■ **Data extract**:
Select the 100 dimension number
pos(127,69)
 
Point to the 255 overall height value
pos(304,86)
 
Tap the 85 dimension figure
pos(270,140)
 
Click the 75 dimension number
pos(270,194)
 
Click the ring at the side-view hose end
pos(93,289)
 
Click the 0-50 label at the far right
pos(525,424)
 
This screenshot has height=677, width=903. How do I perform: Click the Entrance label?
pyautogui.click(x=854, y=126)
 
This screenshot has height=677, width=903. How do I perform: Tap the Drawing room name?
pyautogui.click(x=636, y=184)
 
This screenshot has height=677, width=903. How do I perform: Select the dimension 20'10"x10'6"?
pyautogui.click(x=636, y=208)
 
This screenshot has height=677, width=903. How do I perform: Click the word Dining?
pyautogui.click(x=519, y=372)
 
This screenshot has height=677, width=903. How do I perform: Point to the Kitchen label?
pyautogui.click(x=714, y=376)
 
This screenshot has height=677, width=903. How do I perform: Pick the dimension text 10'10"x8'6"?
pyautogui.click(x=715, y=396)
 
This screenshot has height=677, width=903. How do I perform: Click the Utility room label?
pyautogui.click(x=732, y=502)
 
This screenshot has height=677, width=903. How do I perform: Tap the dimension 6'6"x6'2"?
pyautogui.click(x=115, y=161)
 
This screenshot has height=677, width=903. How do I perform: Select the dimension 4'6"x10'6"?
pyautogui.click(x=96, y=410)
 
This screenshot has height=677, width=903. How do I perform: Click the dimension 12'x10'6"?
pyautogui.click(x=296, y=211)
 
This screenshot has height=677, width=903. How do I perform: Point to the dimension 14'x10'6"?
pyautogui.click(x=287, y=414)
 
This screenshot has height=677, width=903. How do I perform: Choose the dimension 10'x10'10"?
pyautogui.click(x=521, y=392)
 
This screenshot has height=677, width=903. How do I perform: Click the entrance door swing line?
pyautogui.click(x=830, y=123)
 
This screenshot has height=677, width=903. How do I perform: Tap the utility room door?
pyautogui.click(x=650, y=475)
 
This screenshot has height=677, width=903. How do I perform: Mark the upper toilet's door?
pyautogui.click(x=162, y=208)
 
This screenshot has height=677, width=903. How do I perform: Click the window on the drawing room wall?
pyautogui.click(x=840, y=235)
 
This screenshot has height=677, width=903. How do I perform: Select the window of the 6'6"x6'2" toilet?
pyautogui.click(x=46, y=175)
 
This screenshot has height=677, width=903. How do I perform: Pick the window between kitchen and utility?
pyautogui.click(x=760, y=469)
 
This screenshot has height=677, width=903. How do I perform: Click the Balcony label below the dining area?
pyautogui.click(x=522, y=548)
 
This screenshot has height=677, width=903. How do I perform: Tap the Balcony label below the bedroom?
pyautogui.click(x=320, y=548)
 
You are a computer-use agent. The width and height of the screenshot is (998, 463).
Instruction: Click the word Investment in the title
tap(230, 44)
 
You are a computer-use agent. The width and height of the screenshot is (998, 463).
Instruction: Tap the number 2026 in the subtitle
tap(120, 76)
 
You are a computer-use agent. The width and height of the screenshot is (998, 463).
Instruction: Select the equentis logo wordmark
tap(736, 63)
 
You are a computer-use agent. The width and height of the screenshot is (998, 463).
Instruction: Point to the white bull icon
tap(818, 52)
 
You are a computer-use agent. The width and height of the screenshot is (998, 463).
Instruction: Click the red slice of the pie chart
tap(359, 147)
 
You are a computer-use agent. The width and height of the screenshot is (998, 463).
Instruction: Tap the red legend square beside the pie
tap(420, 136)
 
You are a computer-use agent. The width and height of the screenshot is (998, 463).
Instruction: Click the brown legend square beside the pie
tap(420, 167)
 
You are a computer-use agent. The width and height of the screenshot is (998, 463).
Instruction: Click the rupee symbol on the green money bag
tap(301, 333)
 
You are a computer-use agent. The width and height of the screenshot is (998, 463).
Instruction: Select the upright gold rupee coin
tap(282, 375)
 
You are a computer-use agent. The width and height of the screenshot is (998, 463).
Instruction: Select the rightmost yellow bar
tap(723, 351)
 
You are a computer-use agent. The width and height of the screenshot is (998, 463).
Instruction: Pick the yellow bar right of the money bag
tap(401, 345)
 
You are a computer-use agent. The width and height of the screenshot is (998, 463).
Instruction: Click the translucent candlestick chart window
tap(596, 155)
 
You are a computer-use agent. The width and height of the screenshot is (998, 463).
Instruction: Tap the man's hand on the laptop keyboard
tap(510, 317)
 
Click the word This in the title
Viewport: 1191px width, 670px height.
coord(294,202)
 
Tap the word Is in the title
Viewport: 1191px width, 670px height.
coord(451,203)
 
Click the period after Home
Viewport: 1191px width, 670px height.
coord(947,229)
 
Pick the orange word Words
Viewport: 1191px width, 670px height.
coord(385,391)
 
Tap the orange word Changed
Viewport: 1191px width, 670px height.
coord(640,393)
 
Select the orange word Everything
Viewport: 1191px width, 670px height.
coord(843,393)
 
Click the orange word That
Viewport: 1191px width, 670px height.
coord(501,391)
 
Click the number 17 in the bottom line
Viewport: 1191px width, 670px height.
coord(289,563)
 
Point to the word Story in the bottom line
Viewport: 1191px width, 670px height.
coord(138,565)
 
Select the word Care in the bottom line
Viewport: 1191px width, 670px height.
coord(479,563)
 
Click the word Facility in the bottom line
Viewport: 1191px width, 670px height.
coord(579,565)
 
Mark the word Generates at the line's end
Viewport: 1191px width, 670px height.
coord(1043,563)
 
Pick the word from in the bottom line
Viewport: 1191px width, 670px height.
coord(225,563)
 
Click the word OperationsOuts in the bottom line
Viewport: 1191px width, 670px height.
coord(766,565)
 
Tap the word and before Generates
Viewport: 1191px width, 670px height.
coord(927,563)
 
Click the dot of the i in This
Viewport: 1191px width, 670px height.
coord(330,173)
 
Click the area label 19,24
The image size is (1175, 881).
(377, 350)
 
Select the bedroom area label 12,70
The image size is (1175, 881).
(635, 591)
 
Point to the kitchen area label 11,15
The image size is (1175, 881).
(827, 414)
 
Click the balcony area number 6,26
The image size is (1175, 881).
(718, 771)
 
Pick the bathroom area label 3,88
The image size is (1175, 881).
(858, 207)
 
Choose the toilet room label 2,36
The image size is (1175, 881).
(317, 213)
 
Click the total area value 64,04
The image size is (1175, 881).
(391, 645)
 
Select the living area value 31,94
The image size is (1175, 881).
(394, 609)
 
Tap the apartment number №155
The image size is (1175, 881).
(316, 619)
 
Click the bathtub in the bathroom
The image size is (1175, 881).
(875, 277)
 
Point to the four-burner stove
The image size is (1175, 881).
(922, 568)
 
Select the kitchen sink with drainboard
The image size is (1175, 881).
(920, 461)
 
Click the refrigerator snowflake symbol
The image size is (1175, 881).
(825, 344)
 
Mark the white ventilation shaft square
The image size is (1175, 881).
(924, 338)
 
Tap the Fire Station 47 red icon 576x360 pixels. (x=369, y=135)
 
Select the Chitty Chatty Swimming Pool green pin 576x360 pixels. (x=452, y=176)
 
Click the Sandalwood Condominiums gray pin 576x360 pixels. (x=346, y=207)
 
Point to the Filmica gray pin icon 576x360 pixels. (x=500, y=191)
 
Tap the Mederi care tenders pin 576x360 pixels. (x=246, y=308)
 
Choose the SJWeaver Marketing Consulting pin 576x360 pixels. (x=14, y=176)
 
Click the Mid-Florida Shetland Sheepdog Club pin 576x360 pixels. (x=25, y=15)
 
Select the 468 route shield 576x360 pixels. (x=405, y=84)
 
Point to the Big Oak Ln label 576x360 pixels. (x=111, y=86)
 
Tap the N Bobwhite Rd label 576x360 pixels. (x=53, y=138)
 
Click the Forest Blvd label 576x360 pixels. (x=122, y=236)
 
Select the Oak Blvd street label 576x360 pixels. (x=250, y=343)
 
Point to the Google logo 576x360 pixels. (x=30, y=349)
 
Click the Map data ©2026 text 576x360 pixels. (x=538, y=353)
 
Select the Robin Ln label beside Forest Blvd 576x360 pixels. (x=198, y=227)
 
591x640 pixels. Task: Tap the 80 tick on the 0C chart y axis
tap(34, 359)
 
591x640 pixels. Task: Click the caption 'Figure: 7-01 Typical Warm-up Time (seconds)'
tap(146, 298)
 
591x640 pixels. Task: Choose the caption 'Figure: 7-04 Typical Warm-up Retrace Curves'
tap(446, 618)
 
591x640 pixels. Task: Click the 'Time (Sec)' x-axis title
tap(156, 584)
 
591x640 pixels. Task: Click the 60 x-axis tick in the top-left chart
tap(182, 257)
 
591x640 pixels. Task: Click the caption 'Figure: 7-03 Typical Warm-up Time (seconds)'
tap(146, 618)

■ **Work to be completed**: Return verbatim the lines running from the start of the entries through the line containing "pos(525,424)", including both ends.

■ **Result below**:
Select the 100 dimension number
pos(127,69)
 
Point to the 255 overall height value
pos(304,86)
 
Tap the 85 dimension figure
pos(270,140)
 
Click the 75 dimension number
pos(270,194)
 
Click the ring at the side-view hose end
pos(93,289)
 
Click the 0-50 label at the far right
pos(525,424)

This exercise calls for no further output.